Embora pareça difícil conciliar esses versículos, já o fizemos previamente, ao menos de forma parcial, quando no tópico anterior se estabeleceu a concordância (ou pelo menos a distinção de momentos) na visão a respeito da fé e obras. A distinção entre obras antes da conversão versus obras depois da conversão é importante em relação ao assunto, o que também pode demonstrar que talvez haja outras distinções entre os dois autores. Escrevendo em termos retóricos, Paulo nega que as obras exerçam alguma influência no ato primário divino de declarar o pecador justo. Essa justificação é totalmente um dom da graça dEle para todos que creem em Jesus Cristo, à parte das obras (Rm 3.20-26). Tiago chama a atenção que as tais obras são o resultado da fé, obras essas levadas a cabo por aqueles cuja justificação inicial já foi alcançada. Em Tiago 2.21,23 mostra isso na dupla alusão à justificação de Abraão. Ele foi justificado pelas obras ao oferecer Isaque (v. 21), mas esse é o cumprimento da verdade de que Abrão já cria em Deus e de que sua fé é considerada como justiça (v. 23).

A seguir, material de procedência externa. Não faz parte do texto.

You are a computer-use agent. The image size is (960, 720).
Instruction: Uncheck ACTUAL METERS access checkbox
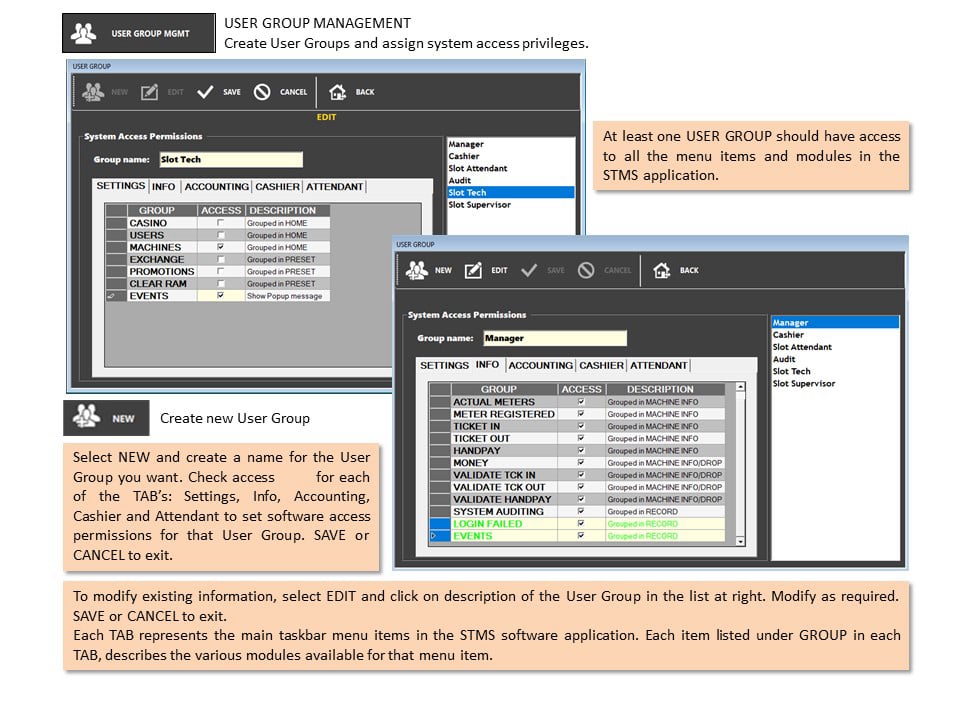click(581, 402)
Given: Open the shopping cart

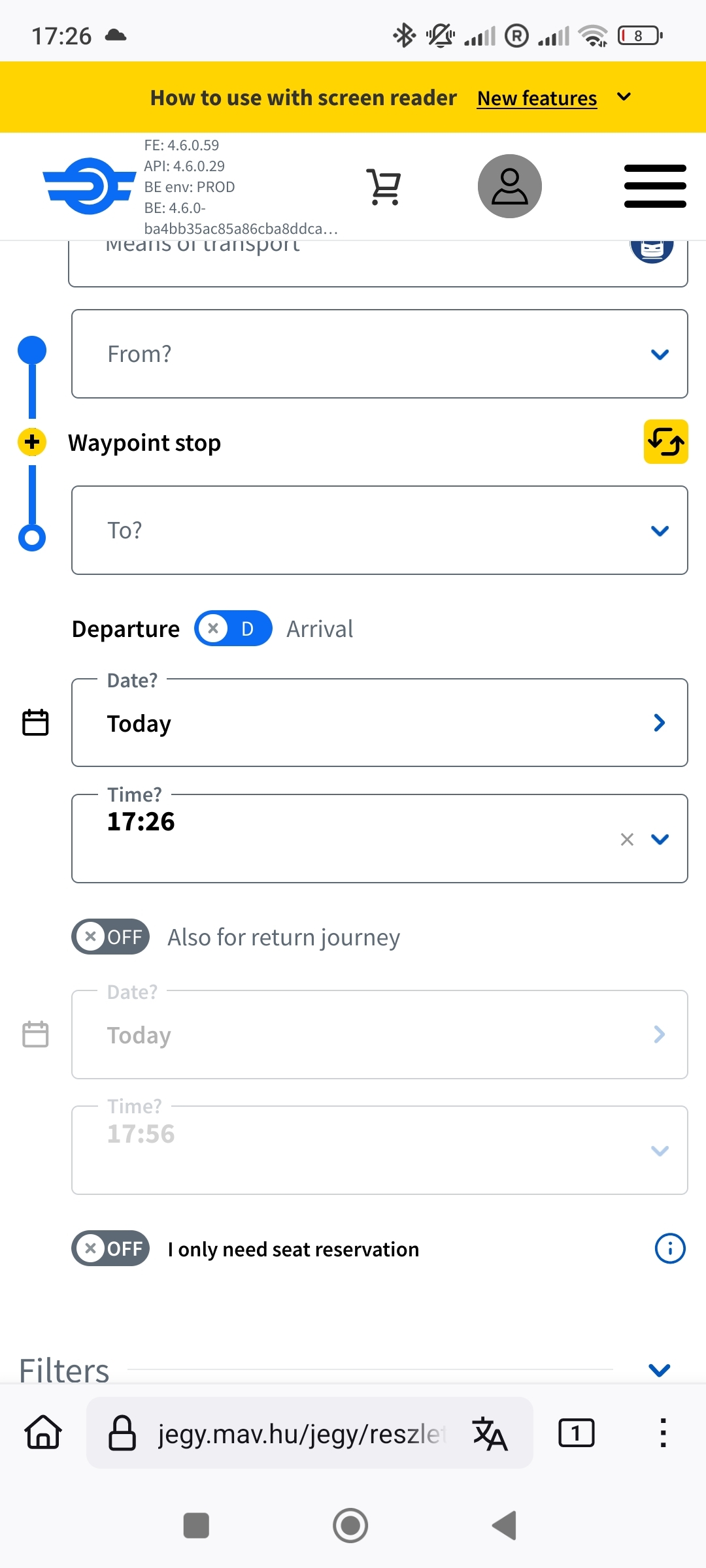Looking at the screenshot, I should pyautogui.click(x=384, y=187).
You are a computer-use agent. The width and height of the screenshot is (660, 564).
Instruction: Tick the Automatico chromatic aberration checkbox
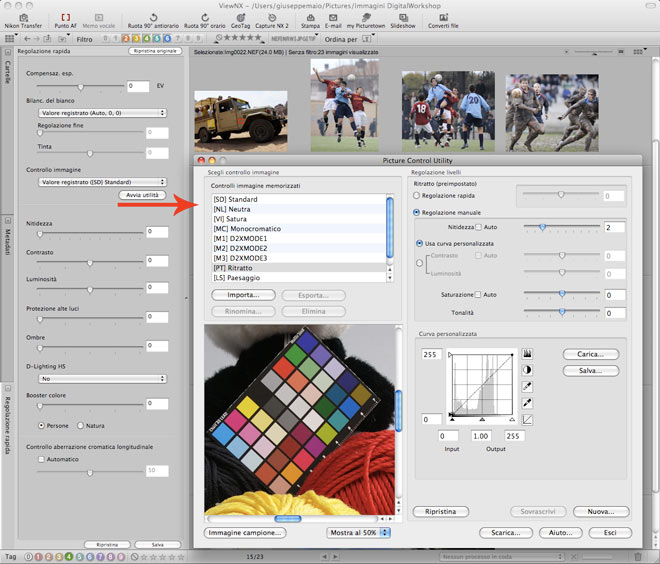click(40, 459)
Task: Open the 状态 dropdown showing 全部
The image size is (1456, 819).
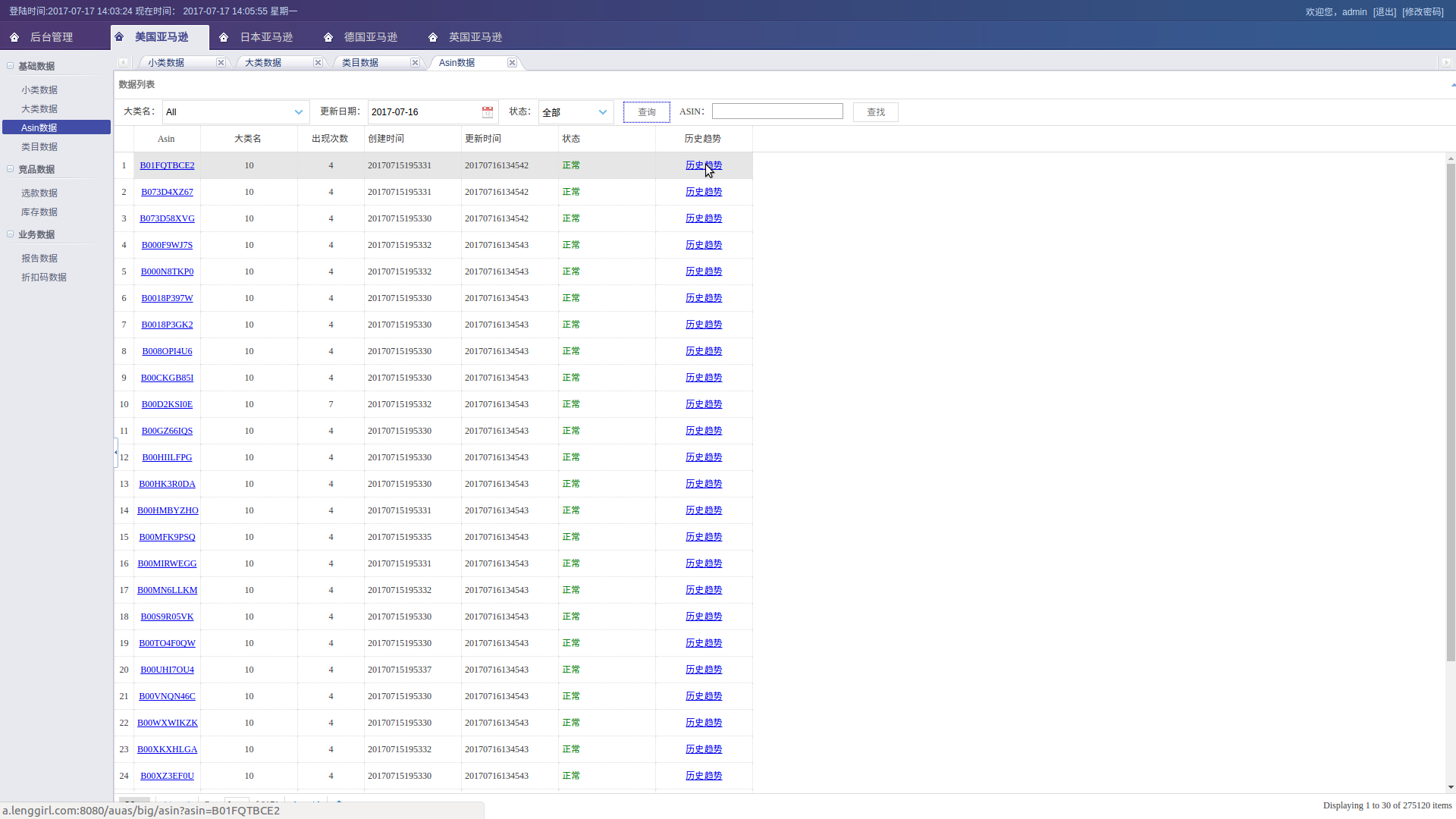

A Lei Real e a Lei da Liberdade: Em Tiago 1.25, a descrição da lei como “a lei perfeita da liberdade” revela um padrão característico na forma do autor se referir a essa lei. Nas duas primeiras alusões à lei, ele acrescenta importantes expressões para descrevê-la: “Lei perfeita da liberdade” (Tg 1.25; “lei da liberdade” também em Tg 2.12) e “lei real” (2.8). Isso demonstra que Tiago não estava pensando apenas na lei mosaica. Ele especifica ainda mais, a fim de distinguir essa lei da lei do Antigo Testamento apenas.
Parece que o que Tiago pretende com “perfeita lei da liberdade”, a “lei real” cujo foco é o amor, é que a ética do Antigo Testamento foi ensinada e cumprida por Jesus Cristo. Essa é a leitura do Antigo Testamento sob a luz do ensinamento de Jesus e culminada pela salvação que Ele proporcionou. Desse ponto de vista (e somente assim), a lei pode ser citada como paralelo à mensagem do evangelho, a palavra da verdade pela qual Deus graciosamente concede nova vida (1.17,18,21-25). E a lei da liberdade, por causa dessa conexão, pode ser mencionada como o fundamento pelo qual os cristãos serão julgados (2.11,12). O que eles conhecem da misericórdia de Deus por intermédio de Cristo deve se refletir na forma como tratam os outros (a grande verdade da verdadeira religião, e, por consequência, verdadeira lei).

Nos capítulos 2 e 4, Tiago acrescenta outro ponto relevante sobre a designada lei. Mesmo que contenha diversos mandamentos, conforme tratado por Cristo no Sermão do Monte deve ela ser vista como uma unidade. Violar mesmo que só uma mínima parte dela constitui transgressão, pois ela deve ser vista como uma unidade (2.10,11). A razão para essa unidade é a origem “capacitadora” para realização de todas suas peripécias: a mesma lei que proíbe o adultério, também proíbe matar (2.11). É muito importante que citemos que Tiago não diz que todos os detalhes do ritual da lei do Antigo Testamento devem ser seguidos, mas que a exigência ética de toda a lei de Deus, conforme sintetizada na lei do amor, e ensinada pelos lábios de Cristo para constituir a base da Nova Aliança é que deve ser vivida. Assim, demonstrar parcialidade em relação ao rico e desonrar o pobre é uma violação da lei real (estabelecida pelo Rei). Da mesma forma, cometer calúnia (uma mentira, não entra em questão o julgamento segundo a reta justiça descrito por Cristo em Jo 7.24) contra um irmão é desobedecer à lei do amor e julgar toda a lei (4.11,12).